How many angry drivers do you know? When you drive while stressed or upset, you have a higher likelihood of experiencing road rage. Road rage is not a new phenomenon. In fact, it has been on the rise for a decade. Between 2006 and 2015, fatal road rage incidents climbed 500%.
According to CNN, angry drivers are more likely to tailgate, speed and switch lanes recklessly. You can prevent it, however.
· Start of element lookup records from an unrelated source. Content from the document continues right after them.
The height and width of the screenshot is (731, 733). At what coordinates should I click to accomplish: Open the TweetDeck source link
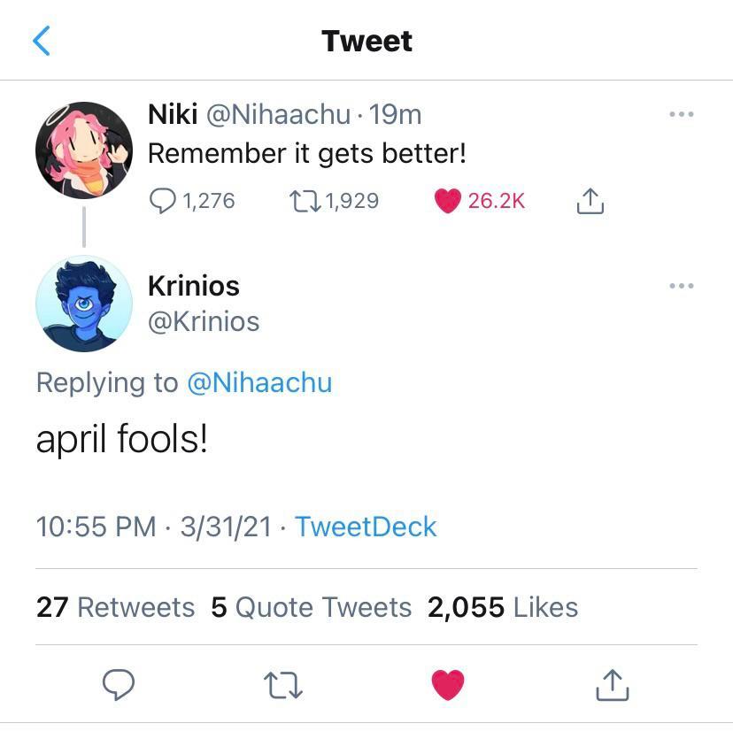[366, 527]
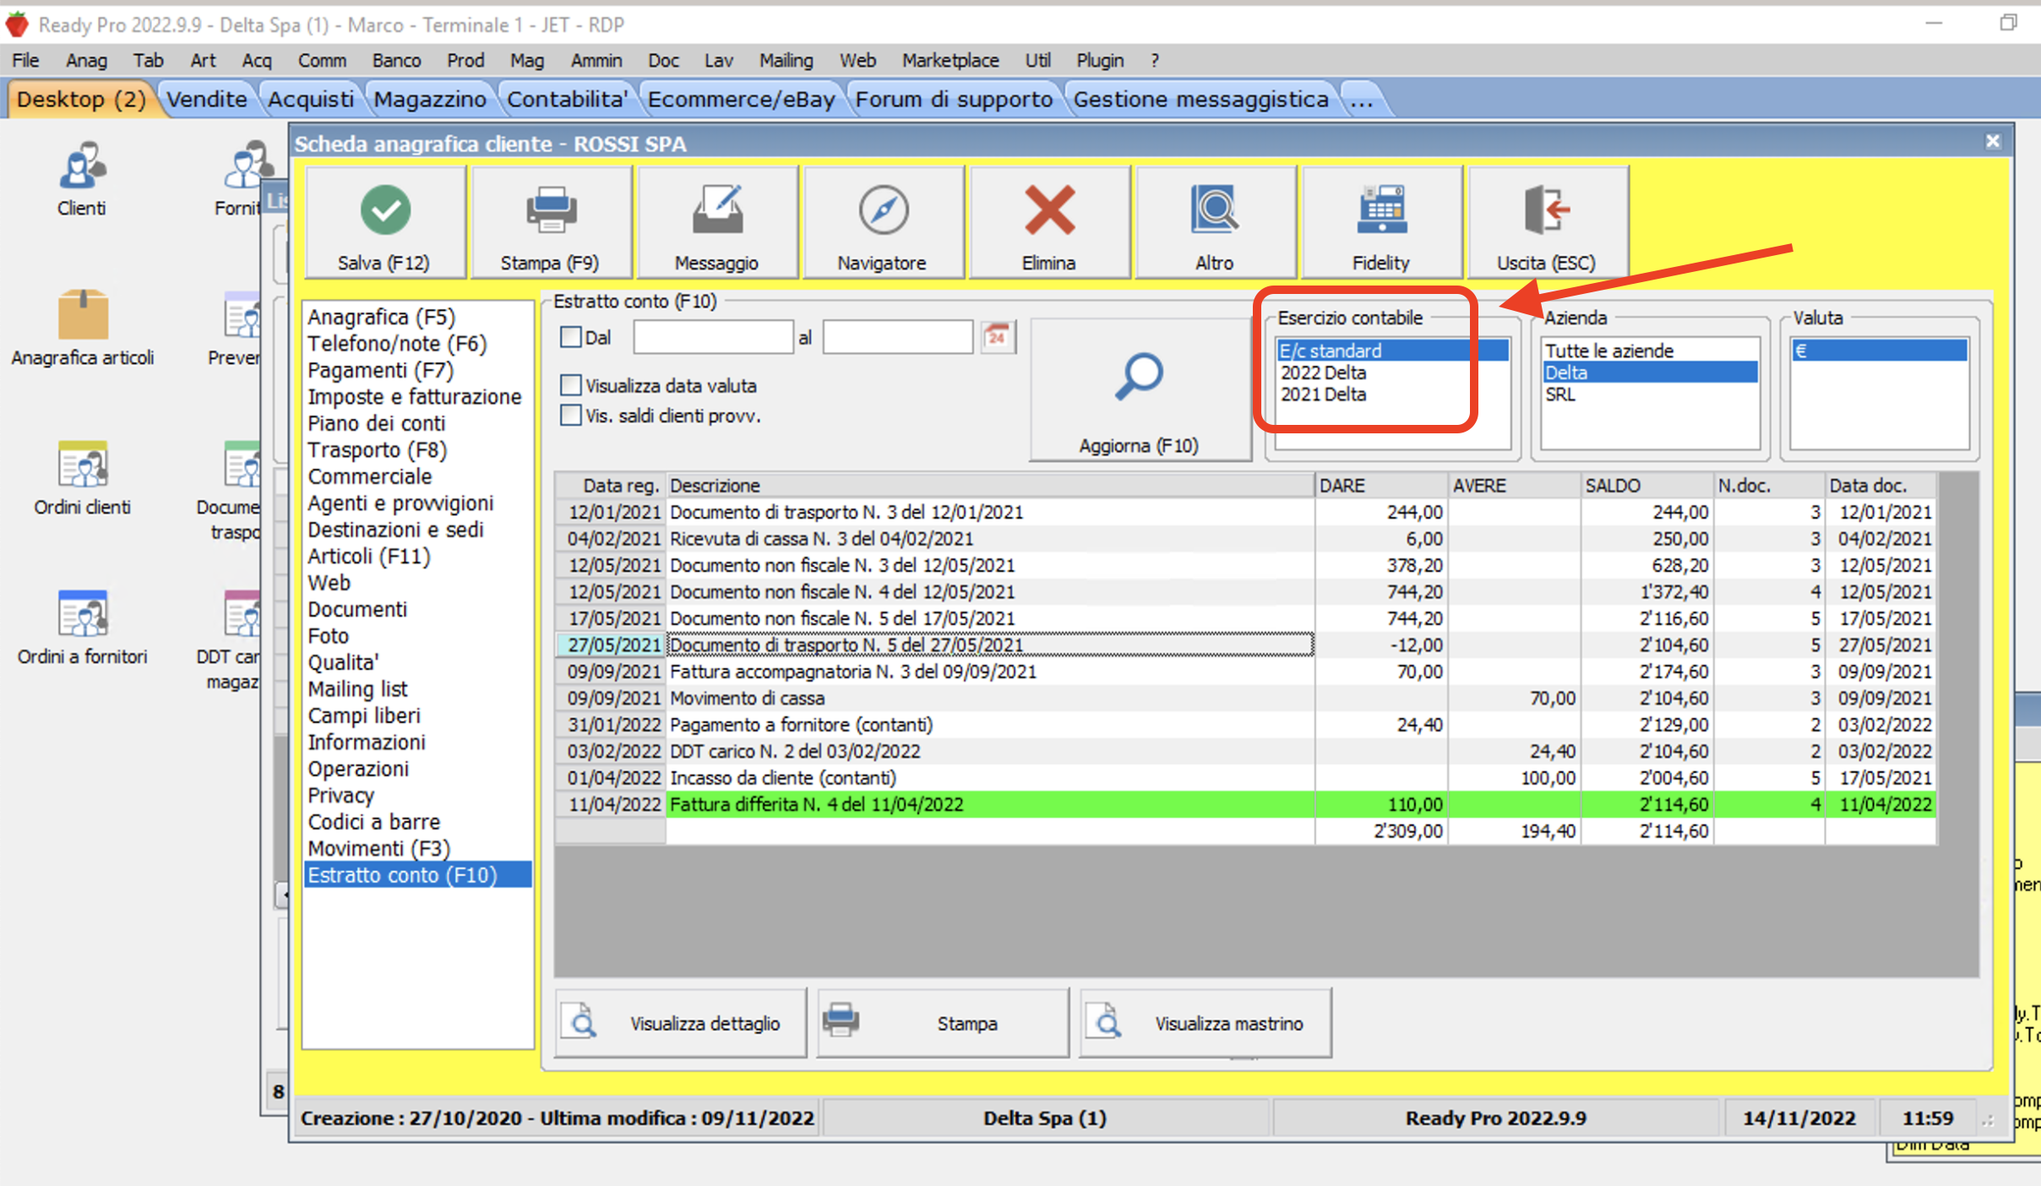Open the Fidelity cash register icon
2041x1186 pixels.
coord(1381,210)
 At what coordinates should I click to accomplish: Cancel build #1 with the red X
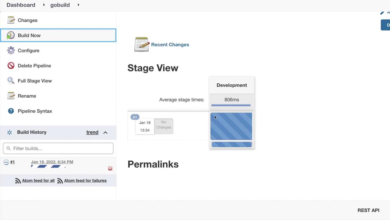click(110, 168)
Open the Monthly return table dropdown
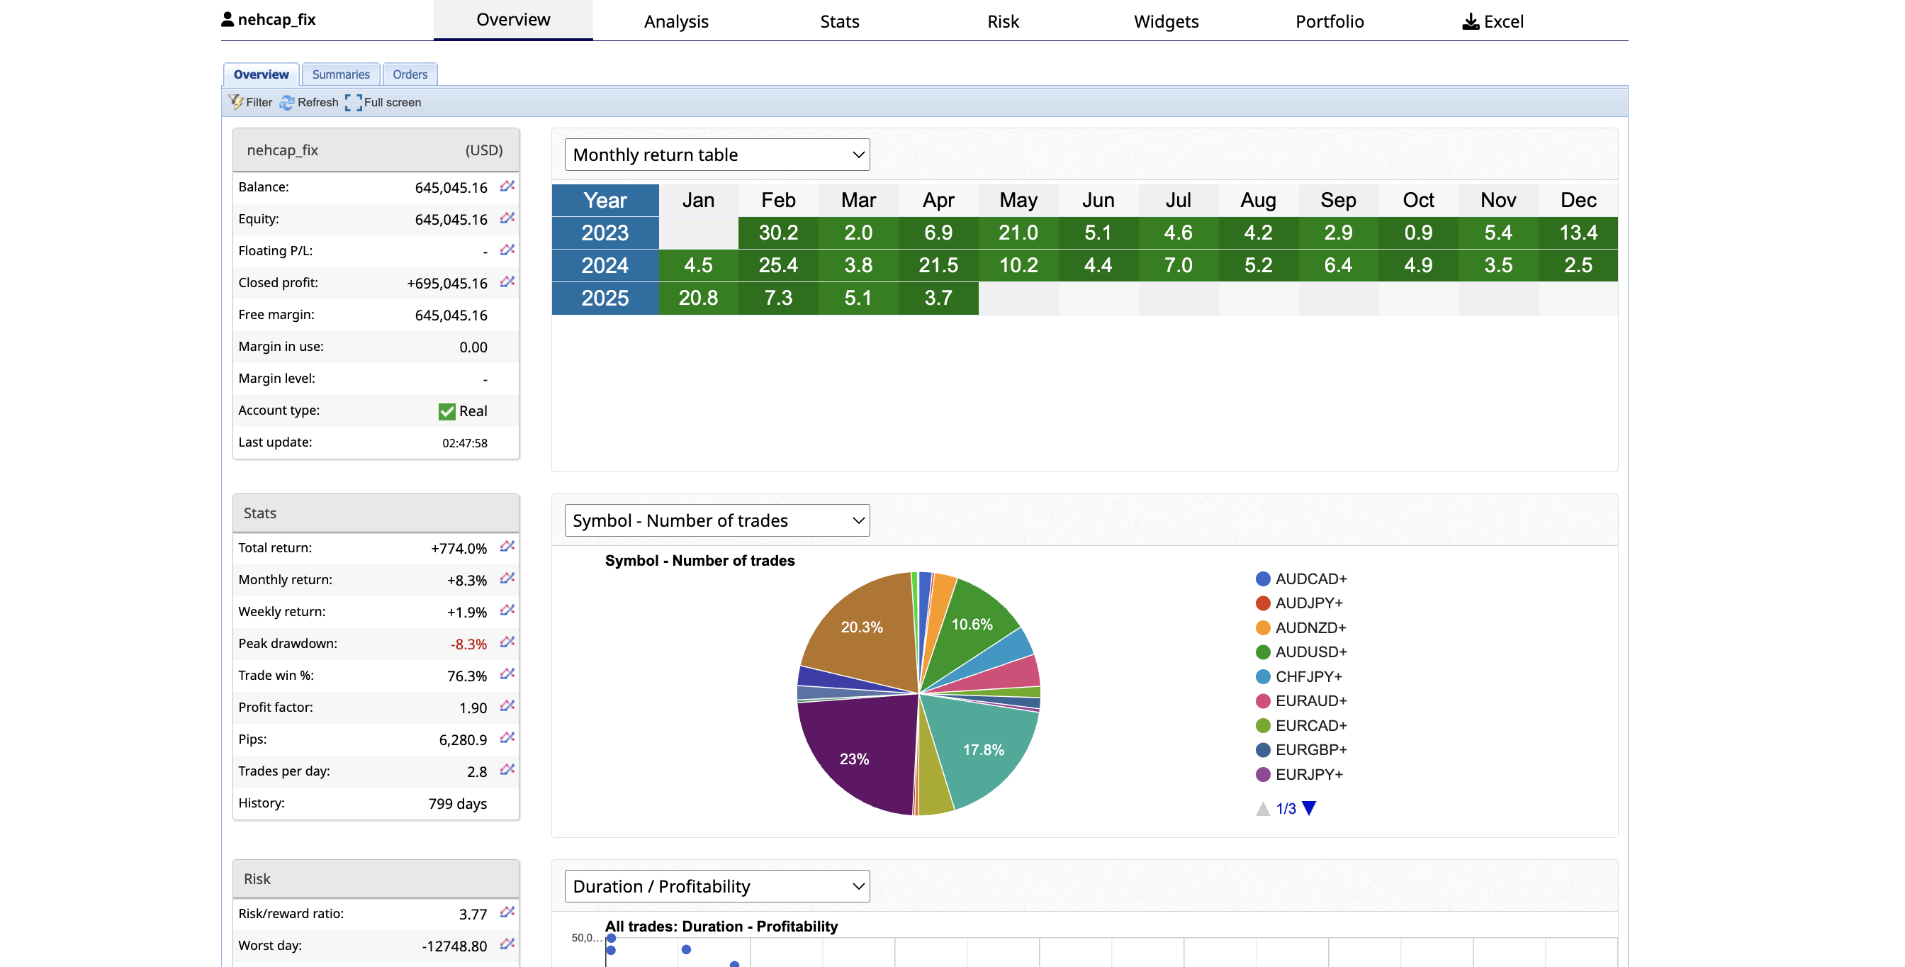The width and height of the screenshot is (1905, 967). point(717,155)
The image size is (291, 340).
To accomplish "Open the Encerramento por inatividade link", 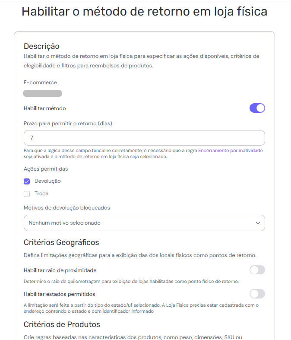I will (230, 151).
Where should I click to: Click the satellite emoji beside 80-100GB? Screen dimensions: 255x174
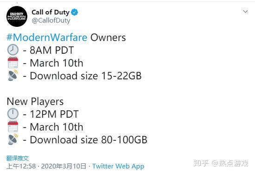click(x=13, y=139)
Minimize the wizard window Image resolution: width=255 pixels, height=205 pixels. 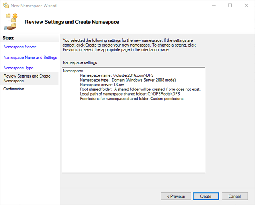[x=214, y=6]
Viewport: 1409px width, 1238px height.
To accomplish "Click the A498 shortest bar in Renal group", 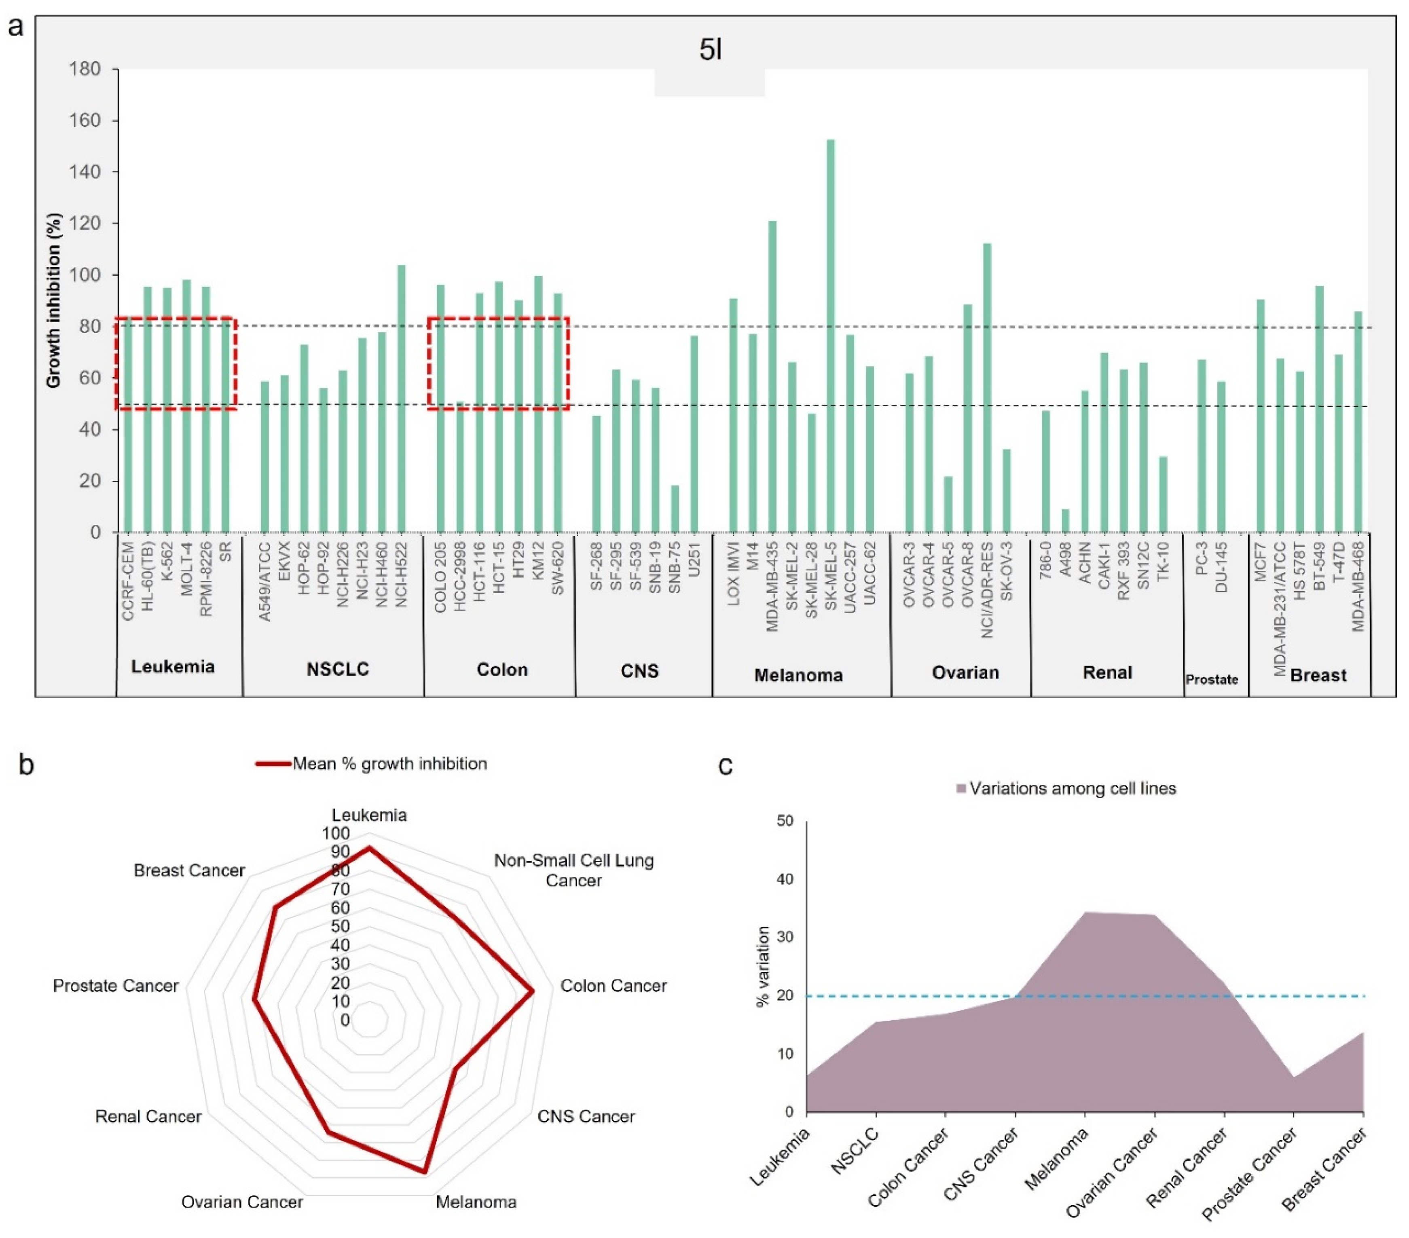I will [1065, 521].
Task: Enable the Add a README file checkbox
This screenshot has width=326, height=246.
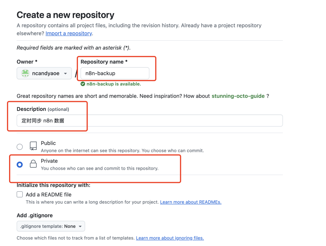Action: tap(20, 194)
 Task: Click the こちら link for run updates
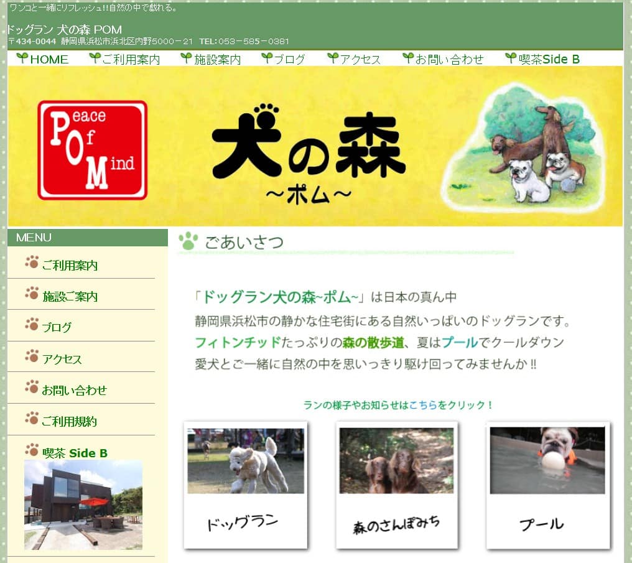(x=422, y=405)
Don’t drive while stressed
Try to control your stress before you sit behind the wheel. Make sure that you have plenty of sleep before driving and prepare for your trips in advance. If you work early, make sure that you plan the night before not to have to rush. When under emotional distress, stay off the road.
Stay as calm as possible
When stressed, staying calm may feel like torture. Do not take another driver’s actions personally. If a driver cuts you off, do not assume he or she did so intentionally. When you let things go, you are less likely to escalate the situation.
Do not react
If an aggressive driver tries to engage with you, do not react. Do not gesture or yell, even if you think he or she has the wrong idea. If you made a mistake, offer a polite wave but do not meet or speak with them. Try to remain at a normal speed and do not stop your vehicle unless you have to. Pay attention to your driving.
If necessary, you can make an emergency call, but only do so if you have emergency calls preset.